Posted to user@hbase.apache.org by Saptarshi Guha <sa...@gmail.com> on 2010/11/18 05:30:48 UTC

TableInputFormat vs. a map of table regions (data locality)

Hello,

I'm fairly new to HBase and would appreciate your comments.

[1] One way compute across an HBase dataset would be to run as many
maps as regions,
for each map, run a scan across the region row limits (within the map
method). This approach does not use TableInputFormat.In the reduce (if needed),
directly write (using put) to the table.


[2] In the *second* approach I could use the TableInputFormat and
TableOutputFormat.

My hypotheses:

H1: As for TableOutputFormat, I think both approaches, performance-wise are
equivalent. Correct me if I'm wrong.

H2: As for TableInputFormat vs. approach[1]. A quick glance through the
TableSplit source reveals location information. At first blush I can imagine in
approach [1] I scan from row_start to row_end all the data of which
resides on a computer different from the compute node on which the split is
being run. Since TableInputFormat (approach [2]) uses region information, my
guess (not sure at all) is that Hadoop Mapreduce will assign the computation to
the node where the region lies and so when the scan is issued the queries will
be issued against local data - achieving data locality. So it makes sense to
take advantage of (at the least) the TableSplit information.

Are my hypotheses correct?

Thanks
Joy

Re: TableInputFormat vs. a map of table regions (data locality)
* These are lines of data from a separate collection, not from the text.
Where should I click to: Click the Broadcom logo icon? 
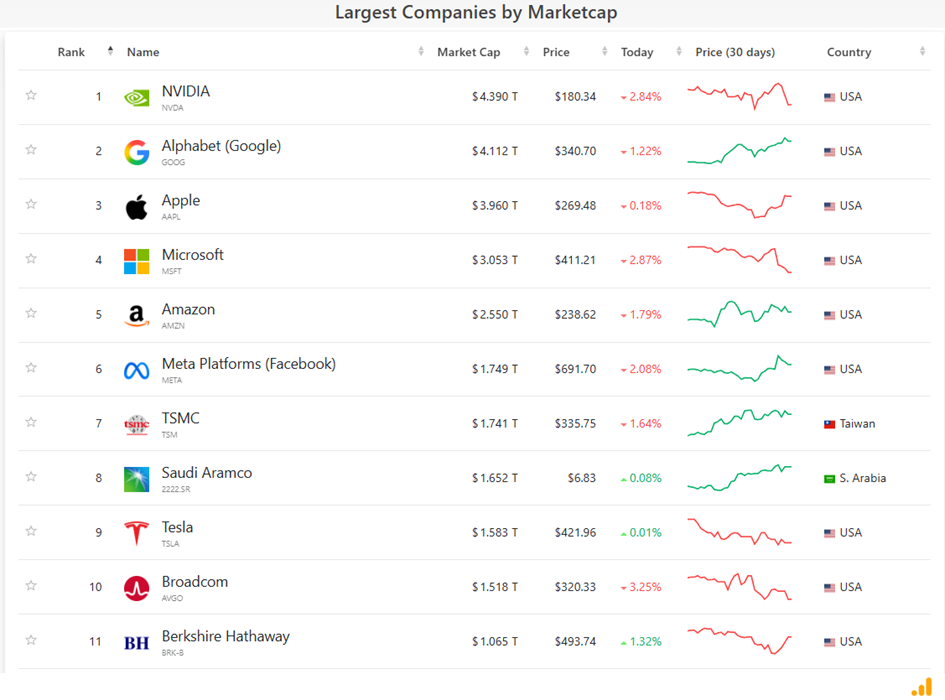pyautogui.click(x=137, y=588)
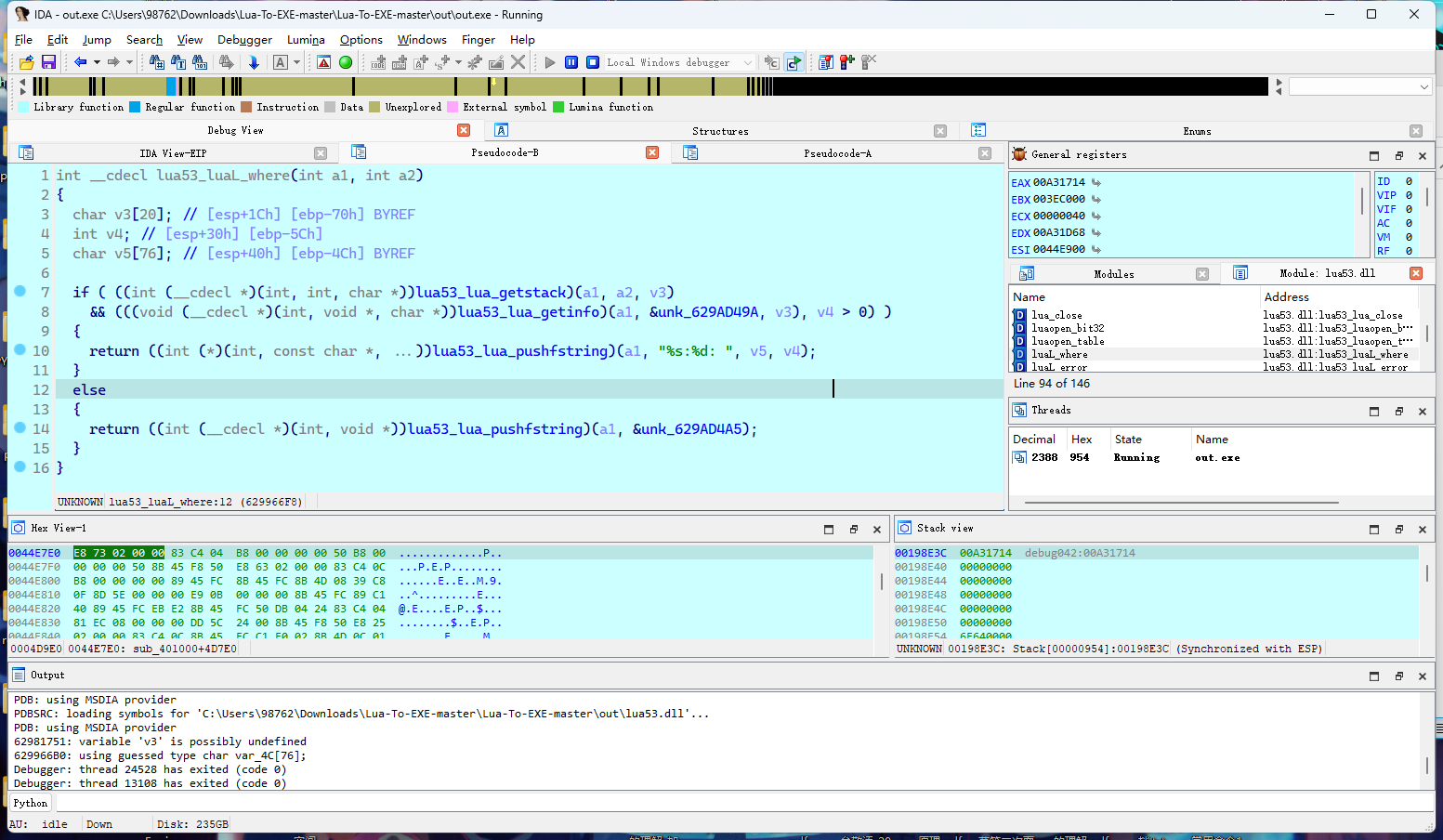Select luaL_error in the Modules list
This screenshot has height=840, width=1443.
pyautogui.click(x=1058, y=367)
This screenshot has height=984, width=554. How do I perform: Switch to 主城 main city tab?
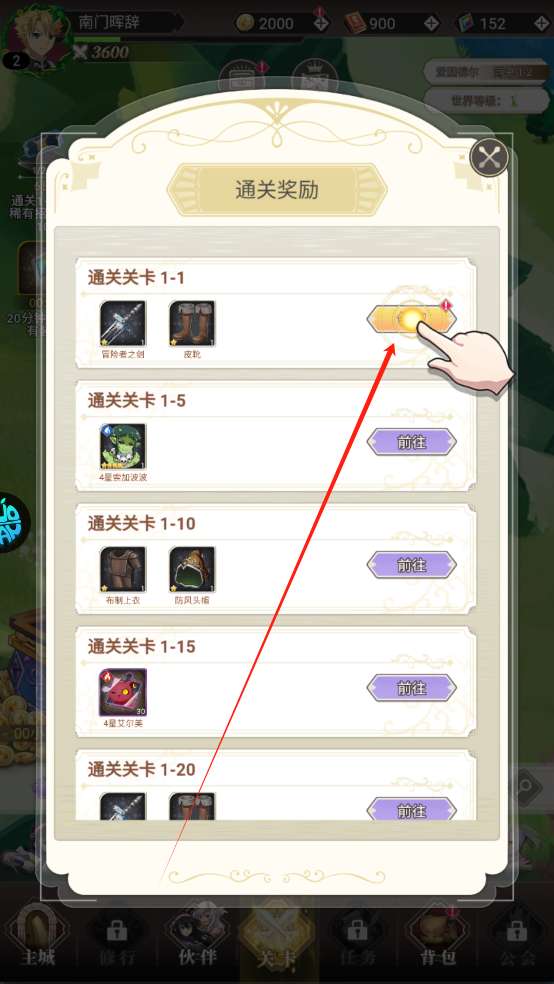pos(37,943)
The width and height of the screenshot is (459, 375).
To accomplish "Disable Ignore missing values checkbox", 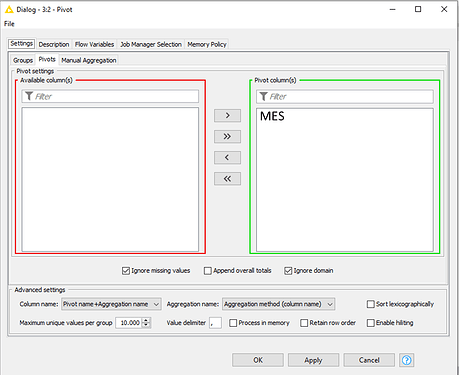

Posted by Saptarshi Guha <sa...@gmail.com>.
Hi Lars,

Perfect. Thanks for confirming. I have some existing code for which I
want to add HBase support
with minimal modifications to the original code base. I think i need
to provide InputFormat containing
TableSplit.

On a side note, i feel the Key and Values in map, reduce, record
reader methods should be interfaces
and not classes (I guess there is a reason for the change).
Keys/Values should conform to  a contract
but do they need to sit in a class hierarchy?

Cheers
Joy


On Wed, Nov 17, 2010 at 11:55 PM, Lars George <la...@gmail.com> wrote:
> Hi Joy,
>
> [1] is what [2] does. They are just a thin wrapper around the raw API.
>
> And as Alex pointed out and you noticed too, [2] adds the benefit to
> have locality support. If you were to add this to [1] then you have
> [2].
>
> Lars
>
> On Thu, Nov 18, 2010 at 5:30 AM, Saptarshi Guha
> <sa...@gmail.com> wrote:
>> Hello,
>>
>> I'm fairly new to HBase and would appreciate your comments.
>>
>> [1] One way compute across an HBase dataset would be to run as many
>> maps as regions,
>> for each map, run a scan across the region row limits (within the map
>> method). This approach does not use TableInputFormat.In the reduce (if needed),
>> directly write (using put) to the table.
>>
>>
>> [2] In the *second* approach I could use the TableInputFormat and
>> TableOutputFormat.
>>
>> My hypotheses:
>>
>> H1: As for TableOutputFormat, I think both approaches, performance-wise are
>> equivalent. Correct me if I'm wrong.
>>
>> H2: As for TableInputFormat vs. approach[1]. A quick glance through the
>> TableSplit source reveals location information. At first blush I can imagine in
>> approach [1] I scan from row_start to row_end all the data of which
>> resides on a computer different from the compute node on which the split is
>> being run. Since TableInputFormat (approach [2]) uses region information, my
>> guess (not sure at all) is that Hadoop Mapreduce will assign the computation to
>> the node where the region lies and so when the scan is issued the queries will
>> be issued against local data - achieving data locality. So it makes sense to
>> take advantage of (at the least) the TableSplit information.
>>
>> Are my hypotheses correct?
>>
>> Thanks
>> Joy
>>
>

Re: TableInputFormat vs. a map of table regions (data locality)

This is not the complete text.